This year on the team
To achieve this, we are very happy to have three more committed peers join our gang. And, they couldn’t be more over-qualified and amazing. Alysia Antonucci will be managing AidSource, Jessica Meckler will be leading our partnerships, and Nicole Tooby will be helping us engage youth.
This year in globaldev
In the tradition of New Year posts, it’s customary to predict trends for the coming year. Is Baghdadi 2015 the next Kony 2012? What is Bono planning for Africa? When will Kanye and Kim take a step towards philanthropy and world-saving? I wish I had the answers. In the meantime, a few items to keep track of, which we will evaluate in at the end of this program cycle:
1. Post-2015: The difference between ‘promote’ and ‘ensure’.
As we move closer to the end of the Millennium Developments Goals (and head towards the Quantum Development Goals? The Millennium Falcon Development Goals?), what our focus needs to be on are these two verbs: promote and ensure. Whether nations agree at the UN Summit in September to promote certain goals or to ensure them is too important to overstate, and it’s a political rodeo that will be largely closed off to the 99%.
2. Too many do-gooders, not enough jobs.
Exit your degree like I exit the turn-pike / Dicing development like dyn-o-mite. If you are not a Fugees fan, then I apologise for the lost reference of the preceding sentences. If you are a Fugees fan, then I apologise for the hatchet job of Pras’ lyrics. We’re entering an unprecedented era in do-gooding aspirations, with more Development Studies degrees than the Bible has Psalms.
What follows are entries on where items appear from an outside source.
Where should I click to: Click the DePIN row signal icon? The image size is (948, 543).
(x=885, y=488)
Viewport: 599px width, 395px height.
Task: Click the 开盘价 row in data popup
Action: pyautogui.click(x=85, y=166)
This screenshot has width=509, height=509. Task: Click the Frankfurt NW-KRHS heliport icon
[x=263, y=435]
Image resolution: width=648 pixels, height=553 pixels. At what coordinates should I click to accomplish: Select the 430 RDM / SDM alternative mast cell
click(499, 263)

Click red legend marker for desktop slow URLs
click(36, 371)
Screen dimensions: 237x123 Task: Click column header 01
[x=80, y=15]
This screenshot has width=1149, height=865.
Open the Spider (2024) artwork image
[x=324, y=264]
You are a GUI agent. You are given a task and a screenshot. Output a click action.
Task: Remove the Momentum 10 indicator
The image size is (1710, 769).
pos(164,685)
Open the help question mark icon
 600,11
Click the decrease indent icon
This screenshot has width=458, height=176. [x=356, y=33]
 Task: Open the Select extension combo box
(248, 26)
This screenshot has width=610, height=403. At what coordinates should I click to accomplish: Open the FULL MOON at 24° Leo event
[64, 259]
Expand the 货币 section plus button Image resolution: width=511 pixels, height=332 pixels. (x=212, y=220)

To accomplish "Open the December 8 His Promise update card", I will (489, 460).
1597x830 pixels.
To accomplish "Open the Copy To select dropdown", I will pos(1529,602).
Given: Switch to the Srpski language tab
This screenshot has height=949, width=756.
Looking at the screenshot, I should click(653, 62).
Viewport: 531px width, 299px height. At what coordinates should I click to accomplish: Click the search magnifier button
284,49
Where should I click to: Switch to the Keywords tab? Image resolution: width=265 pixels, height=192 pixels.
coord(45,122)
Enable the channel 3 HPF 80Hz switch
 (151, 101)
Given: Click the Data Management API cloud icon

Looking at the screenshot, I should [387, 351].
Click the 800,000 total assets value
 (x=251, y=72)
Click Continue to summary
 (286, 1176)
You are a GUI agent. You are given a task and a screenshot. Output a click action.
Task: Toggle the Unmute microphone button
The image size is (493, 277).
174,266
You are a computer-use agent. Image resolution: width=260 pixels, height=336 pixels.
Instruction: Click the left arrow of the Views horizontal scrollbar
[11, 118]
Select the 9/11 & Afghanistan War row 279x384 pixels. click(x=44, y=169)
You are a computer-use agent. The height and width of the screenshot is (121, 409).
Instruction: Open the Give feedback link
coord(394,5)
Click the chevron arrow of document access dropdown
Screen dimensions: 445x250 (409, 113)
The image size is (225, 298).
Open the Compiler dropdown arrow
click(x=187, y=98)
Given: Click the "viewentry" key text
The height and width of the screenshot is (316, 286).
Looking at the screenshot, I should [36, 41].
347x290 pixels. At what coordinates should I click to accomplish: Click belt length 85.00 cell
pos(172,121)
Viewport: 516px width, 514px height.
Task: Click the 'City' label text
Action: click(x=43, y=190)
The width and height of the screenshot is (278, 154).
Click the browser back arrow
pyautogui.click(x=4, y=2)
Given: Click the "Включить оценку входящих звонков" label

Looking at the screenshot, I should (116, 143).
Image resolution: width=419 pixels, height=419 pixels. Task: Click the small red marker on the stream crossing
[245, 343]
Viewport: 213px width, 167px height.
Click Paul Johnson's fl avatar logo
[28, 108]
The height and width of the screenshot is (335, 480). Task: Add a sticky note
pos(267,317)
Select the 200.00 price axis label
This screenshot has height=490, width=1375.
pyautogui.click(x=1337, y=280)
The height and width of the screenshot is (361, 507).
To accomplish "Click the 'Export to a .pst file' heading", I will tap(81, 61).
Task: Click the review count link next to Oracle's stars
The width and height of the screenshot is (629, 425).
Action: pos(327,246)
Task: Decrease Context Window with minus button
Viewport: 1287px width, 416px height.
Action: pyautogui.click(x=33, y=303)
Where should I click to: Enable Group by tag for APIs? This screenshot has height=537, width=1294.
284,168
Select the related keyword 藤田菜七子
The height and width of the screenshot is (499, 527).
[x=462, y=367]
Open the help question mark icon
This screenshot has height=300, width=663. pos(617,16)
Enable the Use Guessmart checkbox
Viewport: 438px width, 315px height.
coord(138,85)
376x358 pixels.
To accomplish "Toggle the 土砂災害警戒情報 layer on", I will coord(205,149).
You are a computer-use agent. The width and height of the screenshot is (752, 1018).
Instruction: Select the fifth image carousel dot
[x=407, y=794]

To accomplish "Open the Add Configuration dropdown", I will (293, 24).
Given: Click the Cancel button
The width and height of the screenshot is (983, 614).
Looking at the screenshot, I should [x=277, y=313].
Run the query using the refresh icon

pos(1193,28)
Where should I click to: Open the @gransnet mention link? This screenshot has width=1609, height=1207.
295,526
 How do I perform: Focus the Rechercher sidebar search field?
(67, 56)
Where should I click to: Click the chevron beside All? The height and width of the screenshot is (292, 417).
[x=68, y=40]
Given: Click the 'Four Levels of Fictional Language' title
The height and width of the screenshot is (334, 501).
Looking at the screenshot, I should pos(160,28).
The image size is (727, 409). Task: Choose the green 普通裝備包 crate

Although we don’t have any data, the number of under- and post-graduate degrees in Development Studies is growing, but the sector they wish to enter is perhaps shrinking.
3. Social enterprise is the new MONGO.
#2 then leads to #3, in which we will see a shift away from My Own NGO towards My Own Social Enterprise. MOSE. This phenomenon has already been documented in Bloomberg, and I believe it will only continue to grow. Conversely, and despite the pushback from WhyDev and others, we will see a growth in voluntourism, with more and more travel companies putting poverty on the list of attractions and itineraries. You can just imagine Contiki offering an all-inclusive Africa Slum + Party Package for 14 days, in which the young traveller gets down and dirty in the slums and clubs of Nairobi.
4. Beyond aid: Remittences, private sector and impact investment.
This is a trend we trot out at the beginning of every year, but this time it is different. Since its inception, foreign aid, as in Official Development Assistance (ODA), has been relatively flat in terms of growth. It has also always been subject to donor’s national interests. So, I don’t believe we will ever see substantial increases across the OECD family that are sustained and committed. Yet, development doesn’t begin and end with ODA. Remittences, private sector, concessional loans, foreign direct investment and impact investing are more significant in terms of volume and poverty alleviation than ODA. We need a wholesale re-imagining of what ODA can achieve, and how it can achieve its purported aims.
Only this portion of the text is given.